She didn’t have enough time to step between Edward and Ben, and it probably wouldn’t have mattered if she had. Edward rose up atop the sudden wave of black water that hung over them, rich with the smell of secrets. Tovah’s legs buckled, twisting at the last moment, subject to the push of someone’s will—whose, she wasn’t sure, but when her legs melded and grew glittering scales to become the muscular tail of a fish, she knew. Ben had done this once again, pushed her hard and fast into a shape that wasn’t hers.
She didn’t have time to be grateful before the water curling into a solid wave above them crashed down on top of them all.
She swam.

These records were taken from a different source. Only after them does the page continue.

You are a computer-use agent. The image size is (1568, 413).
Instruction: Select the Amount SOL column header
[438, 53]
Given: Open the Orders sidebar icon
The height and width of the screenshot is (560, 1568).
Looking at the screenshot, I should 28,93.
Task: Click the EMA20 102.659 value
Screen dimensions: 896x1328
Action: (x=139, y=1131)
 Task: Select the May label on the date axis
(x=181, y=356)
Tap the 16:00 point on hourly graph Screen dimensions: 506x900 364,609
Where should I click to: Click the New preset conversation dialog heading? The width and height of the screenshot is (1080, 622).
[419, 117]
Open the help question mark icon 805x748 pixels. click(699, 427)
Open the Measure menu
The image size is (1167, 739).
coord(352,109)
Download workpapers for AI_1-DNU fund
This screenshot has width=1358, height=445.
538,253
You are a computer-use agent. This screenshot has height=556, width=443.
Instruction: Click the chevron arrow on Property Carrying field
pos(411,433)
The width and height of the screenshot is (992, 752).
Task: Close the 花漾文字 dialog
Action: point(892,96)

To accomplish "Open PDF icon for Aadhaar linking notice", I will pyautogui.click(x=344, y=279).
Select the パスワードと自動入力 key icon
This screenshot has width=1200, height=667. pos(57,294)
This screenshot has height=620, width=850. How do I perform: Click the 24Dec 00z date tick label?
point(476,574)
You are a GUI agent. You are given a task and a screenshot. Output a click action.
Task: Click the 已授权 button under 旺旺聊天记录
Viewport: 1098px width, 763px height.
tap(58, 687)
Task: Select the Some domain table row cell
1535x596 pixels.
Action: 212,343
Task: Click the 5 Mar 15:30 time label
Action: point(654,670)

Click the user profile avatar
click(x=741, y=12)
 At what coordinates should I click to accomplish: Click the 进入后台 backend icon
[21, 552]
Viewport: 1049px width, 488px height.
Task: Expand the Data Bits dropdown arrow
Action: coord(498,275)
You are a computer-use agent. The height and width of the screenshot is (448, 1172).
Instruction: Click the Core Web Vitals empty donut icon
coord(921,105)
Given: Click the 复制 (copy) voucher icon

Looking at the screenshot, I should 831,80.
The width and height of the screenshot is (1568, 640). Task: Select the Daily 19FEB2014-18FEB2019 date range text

The dark water and the taste of despair choked her, but she breathed. She opened her eyes and could see in the blackness. She pushed with her tail and pulled with her arms, unable to find up from down. She tumbled over and over as the water retreated and then she was on the wet sand, bruised and aching but alive.
Spider was gone. Ben lay curled on the sand, his eyes closed, blood and bruises already forming on every patch of skin Tovah could see. He’d saved her, but not himself.
Edward, perfectly dry and unharmed, stepped down the retreating wave as though it was a set of stairs, coming to land beside her. His bare toes curled into the sand by her face. He looked down at her helplessness, the form Ben had given her useless on the ground.
“Apparently I am,” he said without a trace of emotion, “a crazy fuck.”
Ben didn’t move. Tovah looked up at Edward. He looked back at her with yet another stranger’s face.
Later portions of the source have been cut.